===== Dataset rows =====

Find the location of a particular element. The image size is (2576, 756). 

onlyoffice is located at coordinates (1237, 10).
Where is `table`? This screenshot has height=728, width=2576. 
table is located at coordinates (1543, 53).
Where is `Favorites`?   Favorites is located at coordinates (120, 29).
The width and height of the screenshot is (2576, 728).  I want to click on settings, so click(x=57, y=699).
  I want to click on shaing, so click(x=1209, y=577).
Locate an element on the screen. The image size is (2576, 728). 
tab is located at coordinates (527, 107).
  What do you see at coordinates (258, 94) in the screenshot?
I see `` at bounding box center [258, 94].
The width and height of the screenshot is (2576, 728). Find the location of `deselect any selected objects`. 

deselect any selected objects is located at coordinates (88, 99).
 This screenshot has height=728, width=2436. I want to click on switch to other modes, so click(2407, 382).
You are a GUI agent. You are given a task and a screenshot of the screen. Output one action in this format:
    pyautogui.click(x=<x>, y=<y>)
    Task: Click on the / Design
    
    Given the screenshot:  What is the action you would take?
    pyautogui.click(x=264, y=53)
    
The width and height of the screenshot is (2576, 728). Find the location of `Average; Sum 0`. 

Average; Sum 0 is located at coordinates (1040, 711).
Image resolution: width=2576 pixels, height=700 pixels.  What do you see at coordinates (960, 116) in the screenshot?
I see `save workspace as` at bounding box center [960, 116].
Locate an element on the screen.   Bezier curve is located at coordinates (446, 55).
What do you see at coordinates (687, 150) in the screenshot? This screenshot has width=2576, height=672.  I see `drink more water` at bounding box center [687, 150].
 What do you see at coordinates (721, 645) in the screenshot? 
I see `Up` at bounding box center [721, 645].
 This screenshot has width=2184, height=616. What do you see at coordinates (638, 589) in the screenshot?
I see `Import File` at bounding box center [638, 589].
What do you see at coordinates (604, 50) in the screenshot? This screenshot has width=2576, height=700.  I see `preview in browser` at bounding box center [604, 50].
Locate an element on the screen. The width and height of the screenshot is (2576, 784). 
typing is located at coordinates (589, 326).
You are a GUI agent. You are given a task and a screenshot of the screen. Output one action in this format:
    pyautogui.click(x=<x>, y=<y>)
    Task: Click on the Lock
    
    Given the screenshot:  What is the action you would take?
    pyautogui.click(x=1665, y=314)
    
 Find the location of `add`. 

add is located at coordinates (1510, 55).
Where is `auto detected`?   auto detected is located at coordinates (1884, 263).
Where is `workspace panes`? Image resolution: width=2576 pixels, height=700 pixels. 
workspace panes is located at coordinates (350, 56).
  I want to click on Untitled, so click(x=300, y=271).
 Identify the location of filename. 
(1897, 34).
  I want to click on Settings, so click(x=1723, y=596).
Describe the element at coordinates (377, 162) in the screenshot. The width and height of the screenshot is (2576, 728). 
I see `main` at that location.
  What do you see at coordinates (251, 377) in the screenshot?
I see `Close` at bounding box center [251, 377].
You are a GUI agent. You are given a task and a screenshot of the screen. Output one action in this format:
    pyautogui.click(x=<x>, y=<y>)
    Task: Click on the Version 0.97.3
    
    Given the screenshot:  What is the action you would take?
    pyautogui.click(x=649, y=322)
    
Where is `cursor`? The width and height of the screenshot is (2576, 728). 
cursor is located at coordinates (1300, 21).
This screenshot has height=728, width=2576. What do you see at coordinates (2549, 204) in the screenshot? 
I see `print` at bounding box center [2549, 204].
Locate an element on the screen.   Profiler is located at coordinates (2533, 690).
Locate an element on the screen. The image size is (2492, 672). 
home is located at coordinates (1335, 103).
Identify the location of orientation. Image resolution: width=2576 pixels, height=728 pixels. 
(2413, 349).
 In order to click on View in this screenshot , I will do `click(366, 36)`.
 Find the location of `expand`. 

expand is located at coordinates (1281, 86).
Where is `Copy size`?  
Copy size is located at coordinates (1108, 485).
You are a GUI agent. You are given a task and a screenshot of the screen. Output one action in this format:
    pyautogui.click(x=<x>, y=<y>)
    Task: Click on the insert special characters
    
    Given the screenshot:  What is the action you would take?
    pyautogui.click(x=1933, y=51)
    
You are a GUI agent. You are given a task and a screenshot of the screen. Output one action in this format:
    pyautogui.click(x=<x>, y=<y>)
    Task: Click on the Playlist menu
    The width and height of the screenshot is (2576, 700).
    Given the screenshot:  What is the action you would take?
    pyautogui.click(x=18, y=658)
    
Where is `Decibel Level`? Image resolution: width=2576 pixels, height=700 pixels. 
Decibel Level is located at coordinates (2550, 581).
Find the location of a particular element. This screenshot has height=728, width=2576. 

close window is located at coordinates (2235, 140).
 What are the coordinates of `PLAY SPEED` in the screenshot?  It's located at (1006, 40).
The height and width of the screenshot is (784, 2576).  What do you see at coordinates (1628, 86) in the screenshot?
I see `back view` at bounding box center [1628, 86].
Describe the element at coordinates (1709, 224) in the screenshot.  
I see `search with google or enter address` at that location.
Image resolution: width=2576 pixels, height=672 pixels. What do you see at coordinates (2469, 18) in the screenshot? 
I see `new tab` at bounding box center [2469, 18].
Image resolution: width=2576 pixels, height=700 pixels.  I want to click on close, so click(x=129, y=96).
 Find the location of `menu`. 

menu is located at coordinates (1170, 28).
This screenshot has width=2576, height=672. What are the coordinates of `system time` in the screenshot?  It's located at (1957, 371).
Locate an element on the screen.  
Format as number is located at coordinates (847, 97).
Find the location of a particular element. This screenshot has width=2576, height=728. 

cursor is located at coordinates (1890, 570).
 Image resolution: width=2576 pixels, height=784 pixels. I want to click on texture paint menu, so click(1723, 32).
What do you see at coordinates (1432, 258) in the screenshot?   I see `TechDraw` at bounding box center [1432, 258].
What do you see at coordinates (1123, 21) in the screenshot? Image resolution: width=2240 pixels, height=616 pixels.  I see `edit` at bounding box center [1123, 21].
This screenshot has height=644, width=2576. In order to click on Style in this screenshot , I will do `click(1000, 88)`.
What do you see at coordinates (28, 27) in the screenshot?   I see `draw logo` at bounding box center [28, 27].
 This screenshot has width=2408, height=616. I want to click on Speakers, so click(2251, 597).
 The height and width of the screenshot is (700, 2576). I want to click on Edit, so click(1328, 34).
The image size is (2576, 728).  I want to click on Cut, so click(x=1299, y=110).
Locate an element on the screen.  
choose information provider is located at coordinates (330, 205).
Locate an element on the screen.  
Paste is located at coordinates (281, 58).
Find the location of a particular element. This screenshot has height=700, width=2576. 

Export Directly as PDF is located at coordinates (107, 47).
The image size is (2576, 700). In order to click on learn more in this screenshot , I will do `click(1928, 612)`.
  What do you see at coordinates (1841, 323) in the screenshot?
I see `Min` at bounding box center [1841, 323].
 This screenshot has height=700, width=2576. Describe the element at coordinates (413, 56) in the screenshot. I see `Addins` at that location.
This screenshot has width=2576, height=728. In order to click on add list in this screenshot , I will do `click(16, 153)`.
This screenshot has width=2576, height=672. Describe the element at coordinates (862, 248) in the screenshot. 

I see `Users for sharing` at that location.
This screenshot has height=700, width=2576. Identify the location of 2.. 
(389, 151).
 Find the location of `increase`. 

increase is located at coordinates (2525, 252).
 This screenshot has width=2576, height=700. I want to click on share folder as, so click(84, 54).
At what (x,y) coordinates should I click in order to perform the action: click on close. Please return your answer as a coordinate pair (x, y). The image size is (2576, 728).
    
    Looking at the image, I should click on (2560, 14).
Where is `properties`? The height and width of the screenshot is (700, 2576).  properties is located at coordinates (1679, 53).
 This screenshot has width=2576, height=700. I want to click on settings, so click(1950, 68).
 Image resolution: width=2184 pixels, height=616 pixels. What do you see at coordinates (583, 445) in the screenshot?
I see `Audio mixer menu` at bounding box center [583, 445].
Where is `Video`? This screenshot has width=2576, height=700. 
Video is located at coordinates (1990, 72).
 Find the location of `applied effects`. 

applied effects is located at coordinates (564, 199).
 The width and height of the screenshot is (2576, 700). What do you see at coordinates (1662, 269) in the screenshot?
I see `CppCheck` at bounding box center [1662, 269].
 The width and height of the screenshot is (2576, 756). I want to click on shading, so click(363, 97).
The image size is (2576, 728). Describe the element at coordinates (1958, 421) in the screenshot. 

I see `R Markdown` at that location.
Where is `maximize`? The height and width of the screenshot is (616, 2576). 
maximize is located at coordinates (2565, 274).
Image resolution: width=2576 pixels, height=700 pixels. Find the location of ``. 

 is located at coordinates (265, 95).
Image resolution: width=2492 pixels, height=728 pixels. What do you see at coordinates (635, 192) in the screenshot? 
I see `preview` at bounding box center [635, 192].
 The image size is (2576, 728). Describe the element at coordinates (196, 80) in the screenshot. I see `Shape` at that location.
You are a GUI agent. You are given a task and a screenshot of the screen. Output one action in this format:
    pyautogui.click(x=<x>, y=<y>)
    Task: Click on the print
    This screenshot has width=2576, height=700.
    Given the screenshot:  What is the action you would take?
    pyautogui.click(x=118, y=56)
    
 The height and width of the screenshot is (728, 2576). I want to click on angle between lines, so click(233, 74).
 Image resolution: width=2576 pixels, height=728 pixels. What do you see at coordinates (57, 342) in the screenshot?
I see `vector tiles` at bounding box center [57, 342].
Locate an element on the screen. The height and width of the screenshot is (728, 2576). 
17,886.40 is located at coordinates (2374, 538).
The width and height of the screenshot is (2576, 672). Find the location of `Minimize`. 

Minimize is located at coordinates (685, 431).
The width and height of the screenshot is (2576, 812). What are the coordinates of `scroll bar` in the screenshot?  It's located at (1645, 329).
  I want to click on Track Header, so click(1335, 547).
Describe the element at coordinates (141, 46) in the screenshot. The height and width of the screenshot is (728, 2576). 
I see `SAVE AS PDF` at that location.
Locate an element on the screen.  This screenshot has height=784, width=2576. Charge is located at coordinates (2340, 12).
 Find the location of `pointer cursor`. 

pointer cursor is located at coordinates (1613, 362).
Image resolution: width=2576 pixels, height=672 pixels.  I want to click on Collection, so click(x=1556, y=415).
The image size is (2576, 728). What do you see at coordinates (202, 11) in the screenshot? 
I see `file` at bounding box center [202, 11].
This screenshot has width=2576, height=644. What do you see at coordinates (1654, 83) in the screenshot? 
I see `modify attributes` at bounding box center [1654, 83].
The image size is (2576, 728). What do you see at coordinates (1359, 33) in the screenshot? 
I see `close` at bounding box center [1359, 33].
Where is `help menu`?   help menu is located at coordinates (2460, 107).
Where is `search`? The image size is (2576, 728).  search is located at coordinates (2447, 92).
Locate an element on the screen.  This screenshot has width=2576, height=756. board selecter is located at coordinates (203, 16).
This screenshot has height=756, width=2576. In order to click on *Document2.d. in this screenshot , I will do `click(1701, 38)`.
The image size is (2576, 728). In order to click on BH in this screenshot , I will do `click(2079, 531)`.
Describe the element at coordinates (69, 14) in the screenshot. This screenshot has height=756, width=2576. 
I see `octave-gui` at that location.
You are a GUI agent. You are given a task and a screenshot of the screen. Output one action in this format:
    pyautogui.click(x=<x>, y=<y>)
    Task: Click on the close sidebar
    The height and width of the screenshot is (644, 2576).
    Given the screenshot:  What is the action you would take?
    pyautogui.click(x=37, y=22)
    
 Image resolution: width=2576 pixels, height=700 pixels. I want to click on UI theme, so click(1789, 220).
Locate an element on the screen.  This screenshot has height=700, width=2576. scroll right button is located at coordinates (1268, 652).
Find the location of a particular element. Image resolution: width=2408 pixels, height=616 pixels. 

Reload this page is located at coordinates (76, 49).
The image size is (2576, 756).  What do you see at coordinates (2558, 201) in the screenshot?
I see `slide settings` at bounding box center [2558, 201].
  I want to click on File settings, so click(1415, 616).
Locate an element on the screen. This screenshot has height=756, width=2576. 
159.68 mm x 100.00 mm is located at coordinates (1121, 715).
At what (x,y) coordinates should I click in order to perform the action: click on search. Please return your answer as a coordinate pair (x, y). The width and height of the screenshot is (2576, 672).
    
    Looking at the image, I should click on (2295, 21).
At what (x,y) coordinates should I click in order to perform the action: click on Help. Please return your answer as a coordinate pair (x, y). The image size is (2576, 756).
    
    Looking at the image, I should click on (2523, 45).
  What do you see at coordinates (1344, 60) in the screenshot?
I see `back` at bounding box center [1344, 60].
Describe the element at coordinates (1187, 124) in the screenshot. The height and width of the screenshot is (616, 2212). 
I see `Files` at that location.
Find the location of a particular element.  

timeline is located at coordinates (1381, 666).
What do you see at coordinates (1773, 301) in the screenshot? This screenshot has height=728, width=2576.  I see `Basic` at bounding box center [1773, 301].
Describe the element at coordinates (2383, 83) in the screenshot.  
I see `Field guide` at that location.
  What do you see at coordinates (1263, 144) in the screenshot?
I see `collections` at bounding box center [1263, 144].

=====

* Do this
Print the lines above exactly as they appear, starting with the line that contains "coordinates (2460, 107)." and going on through the line that contains "The image size is (2576, 728). In", with both of those lines included.

* Written answer
Where is `help menu`?   help menu is located at coordinates (2460, 107).
Where is `search`? The image size is (2576, 728).  search is located at coordinates (2447, 92).
Locate an element on the screen.  This screenshot has width=2576, height=756. board selecter is located at coordinates (203, 16).
This screenshot has height=756, width=2576. In order to click on *Document2.d. in this screenshot , I will do `click(1701, 38)`.
The image size is (2576, 728). In order to click on BH in this screenshot , I will do `click(2079, 531)`.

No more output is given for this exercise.